The Greens’ Robert Habeck, Germany’s vice chancellor, has said Merz’s nationalist coalition would “destroy Europe”. He has also warned Musk to keep his “hands off our democracy”, prompting Musk to label Habeck “a traitor to the German people”.
People attend the election campaign launch of the Alternative for Germany (AfD) party on Jan. 25. Hannibal Hanschke/EPA
Musk is by no means the cause of the AfD’s popularity, but his embrace of the extremist party has given it a global profile and credibility in circles that might not have otherwise considered supporting it.
As some commentators have suggested, it is probably not coincidental the AfD’s plans for the German economy would benefit Musk’s business interests. Economic self-interest alone seems insufficient, however, to explain why Musk has gravitated to the extreme right.

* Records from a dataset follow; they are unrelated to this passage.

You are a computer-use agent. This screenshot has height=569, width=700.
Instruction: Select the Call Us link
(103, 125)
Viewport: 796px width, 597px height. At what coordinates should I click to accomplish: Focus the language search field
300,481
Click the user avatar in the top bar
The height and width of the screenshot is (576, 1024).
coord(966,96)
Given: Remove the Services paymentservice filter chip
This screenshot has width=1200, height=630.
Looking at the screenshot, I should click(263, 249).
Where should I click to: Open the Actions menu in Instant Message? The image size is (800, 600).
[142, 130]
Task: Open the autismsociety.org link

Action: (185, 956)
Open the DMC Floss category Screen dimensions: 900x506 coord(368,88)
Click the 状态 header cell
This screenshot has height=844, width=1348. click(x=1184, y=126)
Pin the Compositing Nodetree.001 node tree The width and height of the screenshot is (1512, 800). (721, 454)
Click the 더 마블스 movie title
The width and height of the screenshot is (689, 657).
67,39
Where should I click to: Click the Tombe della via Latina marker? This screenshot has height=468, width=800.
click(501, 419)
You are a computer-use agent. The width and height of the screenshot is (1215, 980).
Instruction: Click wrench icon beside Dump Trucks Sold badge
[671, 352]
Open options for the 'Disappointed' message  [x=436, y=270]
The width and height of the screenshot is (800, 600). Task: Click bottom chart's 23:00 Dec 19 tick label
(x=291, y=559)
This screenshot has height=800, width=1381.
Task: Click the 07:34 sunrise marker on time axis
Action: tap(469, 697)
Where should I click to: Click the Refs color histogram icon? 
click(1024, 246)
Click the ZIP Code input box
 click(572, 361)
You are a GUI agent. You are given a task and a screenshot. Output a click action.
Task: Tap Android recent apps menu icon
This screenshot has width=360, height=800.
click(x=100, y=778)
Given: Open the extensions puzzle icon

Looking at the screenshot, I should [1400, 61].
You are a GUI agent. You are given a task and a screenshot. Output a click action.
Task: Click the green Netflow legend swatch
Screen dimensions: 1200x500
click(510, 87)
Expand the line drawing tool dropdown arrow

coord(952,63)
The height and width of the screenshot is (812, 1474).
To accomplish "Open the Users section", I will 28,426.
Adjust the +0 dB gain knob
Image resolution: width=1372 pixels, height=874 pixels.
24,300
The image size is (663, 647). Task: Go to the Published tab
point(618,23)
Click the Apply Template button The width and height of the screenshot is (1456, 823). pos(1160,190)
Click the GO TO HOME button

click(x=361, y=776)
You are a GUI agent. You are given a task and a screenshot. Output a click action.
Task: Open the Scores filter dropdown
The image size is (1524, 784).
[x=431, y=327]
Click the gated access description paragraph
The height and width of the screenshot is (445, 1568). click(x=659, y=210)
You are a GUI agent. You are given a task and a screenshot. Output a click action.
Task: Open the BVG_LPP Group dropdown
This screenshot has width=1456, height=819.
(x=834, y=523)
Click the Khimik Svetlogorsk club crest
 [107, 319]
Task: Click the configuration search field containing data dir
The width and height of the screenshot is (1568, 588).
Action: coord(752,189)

The same might be said of Merz. Electoral calculations alone cannot explain his risky courting of the far right. He has long been the frontrunner to win the next election. Cosying up to the AfD will only make it harder to form a coalition with either Scholz’s Social Democratic Party or the Greens.
If these two parties refuse to deal with Merz, the only other bloc large enough to deliver his party control of the government would be the AfD. Would he go so far?
Whether it is formally part of the next government or not, the AfD and its camp followers (such as Musk) could be set to have a much bigger influence on German politics. How this will change Germany in the long term remains to be seen.